Saturday, May 4th, 2024 (1:03 am) - Score 2,240
switching man broadband isp uk

The telecoms regulator, Ofcom, has formally served a statutory information request to check up on UK ISPs and progress in the One Touch Switching Company (TOTSCo), which is responsible for implementing the regulator’s heavily delayed One Touch Switch (OTS) migration system for faster consumer broadband ISP switching.

The new approach expands the existing Gaining Provider Led (GPL) migration system to work across alternative networks (the old system was mostly only focused on Openreach based providers) and to action switches within just 1 day instead of 10 days “where technically possible“. But that has required masses of internet providers to work together, and the development process has been a bit rocky.

NOTE: TOTSCo states that the ISPs currently participating in their system reflect a combined market-share of 97%.

TOTSCo are currently aiming for the new OTS system to go live on 12th September 2024 (here), which is over a year past its original launch date of April 2023. Ofcom have naturally made no secret of their frustration with the delays and previously singled out BT, Sky Broadband, TalkTalk and Virgin Media (VMO2) for not being able to complete the necessary testing and trials in a timely fashion (here).

Suffice to say that it shouldn’t come as a surprise to find that the regulator has now served a statutory information request upon TOTSCo, which requires them to provide specified information pursuant to section 135 of the Communications Act 2003.

The exact details of this notice are confidential, but it is known that it “requires TOTSCo to provide Ofcom with information on the progress of [OTS] implementation, including measures of individual and aggregate [Communication Provider] activity in both the test and live hub environments” (i.e. roughly, how much progress is being made and who is playing catch-up).
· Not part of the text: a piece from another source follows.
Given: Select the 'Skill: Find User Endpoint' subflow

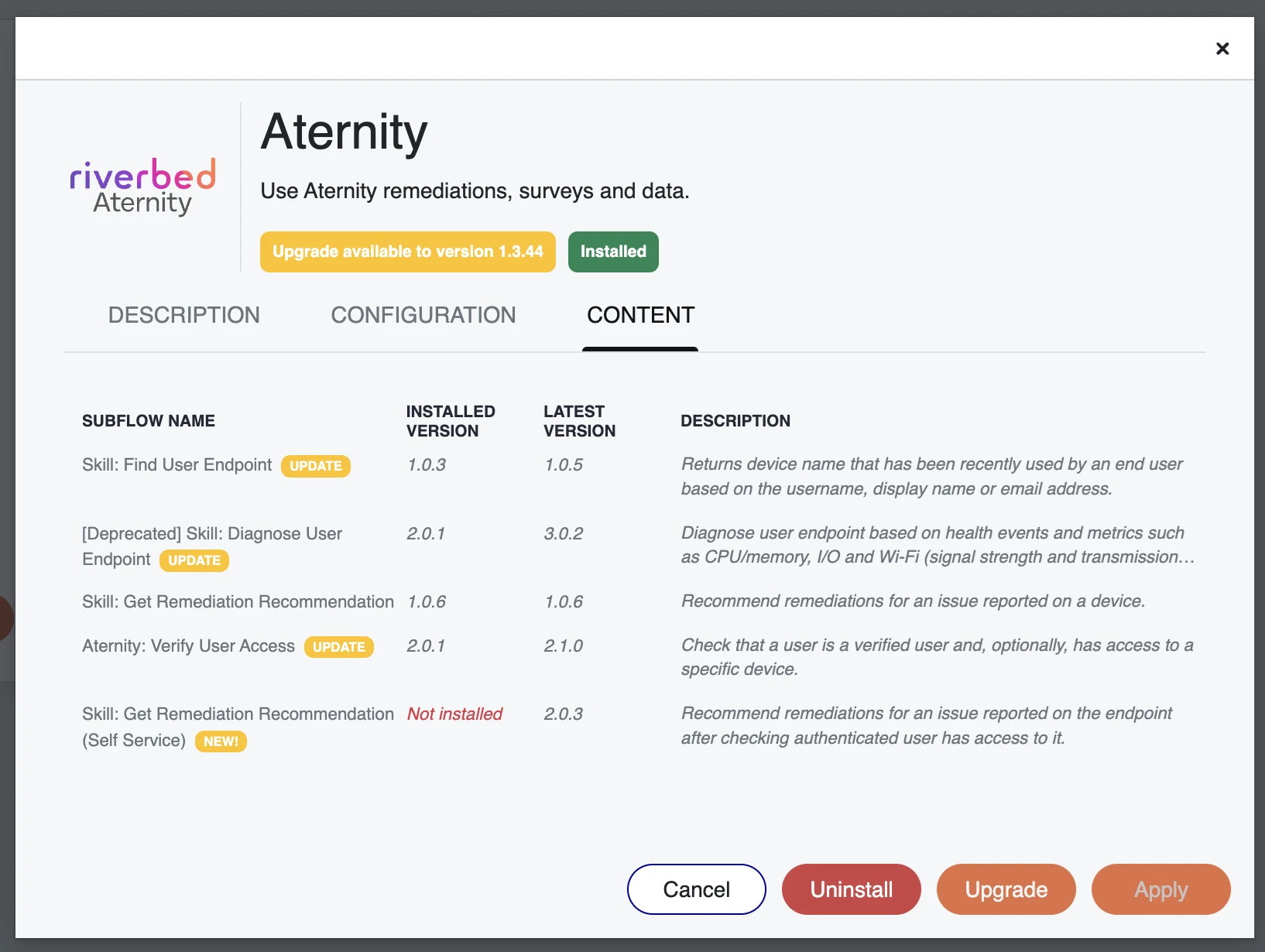Looking at the screenshot, I should point(177,465).
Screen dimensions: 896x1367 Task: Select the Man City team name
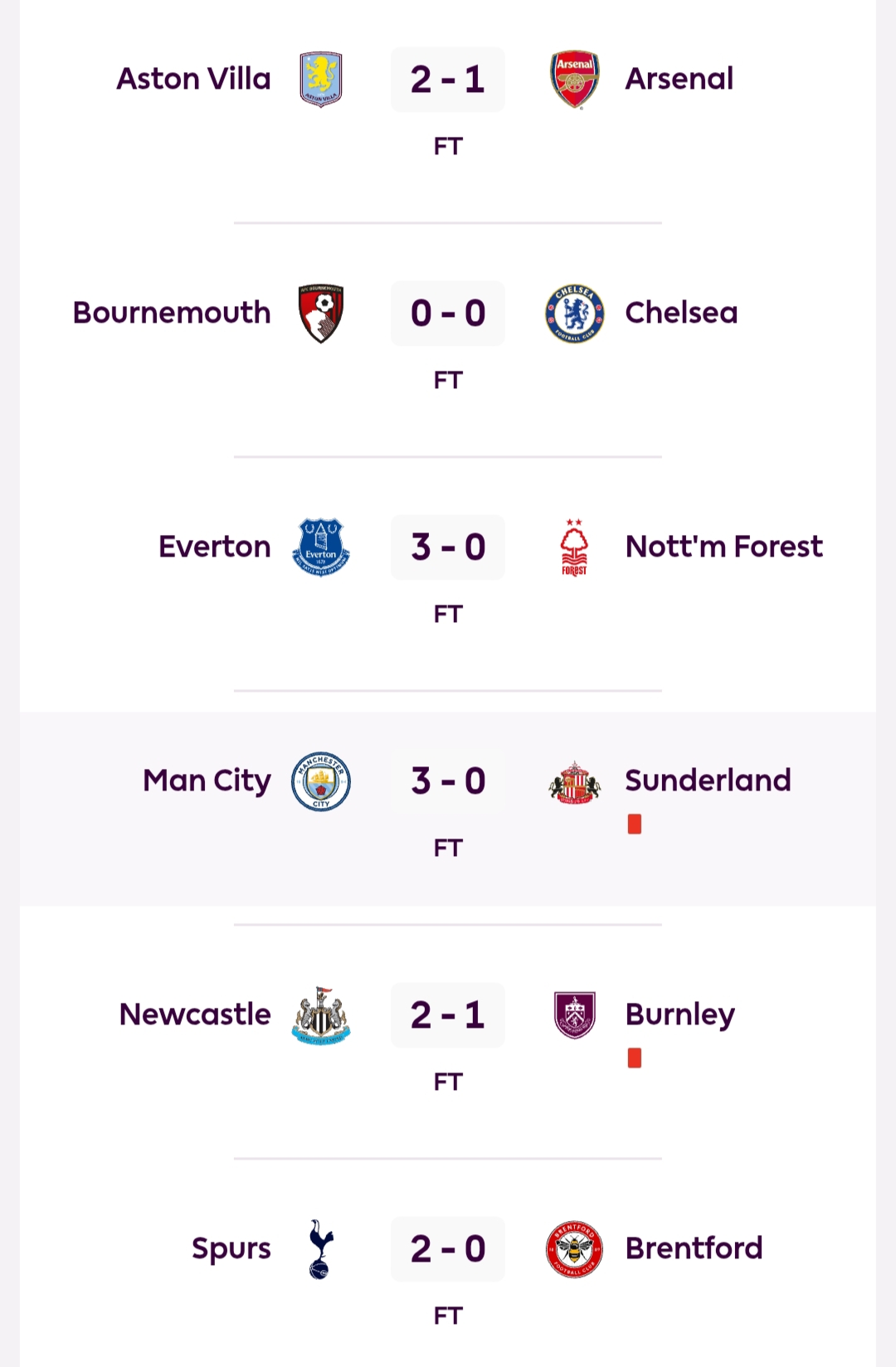point(207,781)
The CEO of TOTSCo, Paul Bradbury, briefly acknowledged that the notice had been received during Friday’s blog post (here), while also highlighting a “significant milestone” after their “Industry Trial participants … successfully executed the first end-to-end One Touch Switches in the live environment. This achievement marks a crucial step forward in validating the OTS process as we prepare for go-live on 12 September.”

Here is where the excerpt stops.